Alors que le gouvernement espérait faire de son application de traçage numérique StopCovid sa nouvelle arme contre le coronavirus, cette dernière est loin d’avoir été téléchargée par un grand nombre de Français. Et les dernières informations à son sujet sur la collecte de données personnelles risquent fort de ne pas améliorer la situation.

StopCovid : mois de 2 millions de téléchargements en deux semaines

Lancée le 2 juin 2020, à l’occasion de la phase 2 du déconfinement en France, l’application StopCovid continue de faire parler d’elle… en mal. Après des doutes concernant le coût de son maintien sur les serveurs, au point que des soupçons de favoritisme ont été évoqués, FranceInfo dévoile des chiffres sur le nombre de téléchargements qui ne sont guère positifs.

Obtenus par la chaîne d’info auprès du secrétariat d’État au Numérique, les chiffres montrent une première vague de téléchargements de l’application StopCovid dans les 10 jours suivant son lancement : 1,5 million. Une donnée plutôt positive, mais la tendance n’a pas duré. Les cinq jours suivants, seulement 200.000 téléchargements ont été effectués par les Français, portant le total à 1,7 million en deux semaines, soit environ 2% de la population.

Ces chiffres sont par ailleurs à prendre avec des pincettes : le secrétariat d’État au Numérique ne précise pas le nombre d’utilisateurs réels de l’application qui doit être activée pour fonctionner. Certains utilisateurs pourraient l’avoir désinstallée, ou avoir débranché le Bluetooth de leur smartphone, technologie nécessaire pour qu’elle fonctionne.
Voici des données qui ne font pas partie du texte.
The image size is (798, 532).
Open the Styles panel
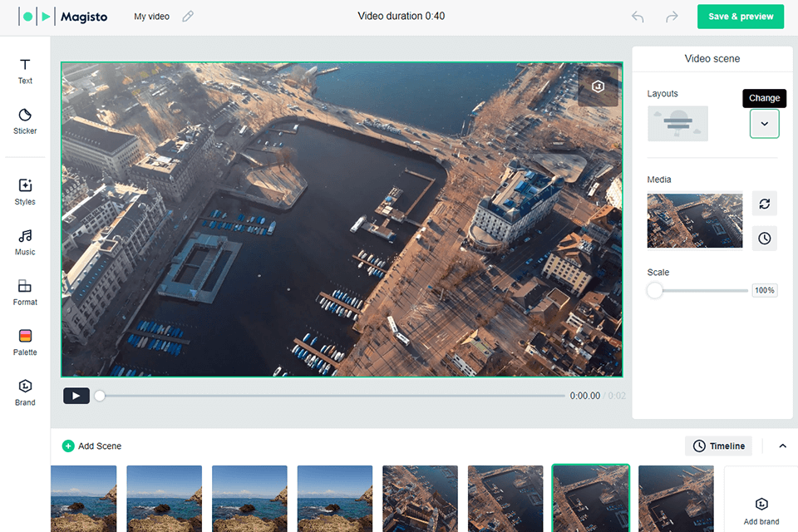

Au point que Cédric O, secrétaire d’État au Numérique et premier défenseur de StopCovid, confie à FranceInfo : « Aujourd’hui, vu la faiblesse de l’épidémie, l’utilité de l’application est relative ».

Beaucoup plus de données personnelles collectées qu’annoncé

Cette mauvaise nouvelle sur les téléchargements de StopCovid arrive au lendemain d’une autre mauvaise nouvelle : Mediapart a interrogé le chercheur français en cryptographie de l’Inria Gaëtan Leurent sur les données personnelles collectées par l’application. Et sa découverte ne va pas dans le sens du gouvernement.

Alors qu’elle était présentée comme ne collectant que peu de données, les échanges n’étant censés s’effectuer qu’entre deux téléphones se trouvant à moins d’un mètre de distance l’un de l’autre durant une durée minimum de 15 minutes, StopCovid récupèrerait bien plus de données que ça.

Sur la plateforme de développement de l’application, il écrit : « J'ai fait un test en installant StopCovid sur deux téléphones, et en l'activant une dizaine de secondes avec les deux téléphones dans deux pièces différentes (environ 5 mètres de distance, plus un mur). Quand je me déclare ensuite comme malade, mon appli envoie bien ce contact sur le serveur, alors qu'il n'a aucun intérêt épidémiologique. (Je me déclare évidemment avec un faux code de malade, et le serveur refuse mes données, mais cela permet de bien voir ce qui est envoyé). »

La CNIL s’en mêle, le gouvernement se justifie

Pour le chercheur, cette collecte d’informations, confirmée par ailleurs par les administrateurs de l’application, « si ce comportement est confirmé, je pense que c'est en contradiction avec le décret qui encadre l'utilisation de StopCovid, et cela présente un vrai risque pour le serveur d'apprendre le graphe social des utilisateurs ».

Une inquiétude sur laquelle la Commission nationale informatique et libertés serait en train de se pencher, selon les informations de Mediapart. Des contrôles sont en cours.

Interrogé par Mediapart, le gouvernement se défend et explique que ce comportement assez simplement : il permettrait d’identifier des contacts de plus de 15 minutes de manière certaine. Toutes les 15 minutes, en effet, un nouvel identifiant est attribué à l’application : « ainsi, un contact qui ne durerait que cinq minutes pourrait être la suite d’un contact de douze minutes: deux contacts que seul le serveur est capable de relier pour comprendre qu’il s’agit en réalité d’un seul, de 17 minutes, donc à risques ».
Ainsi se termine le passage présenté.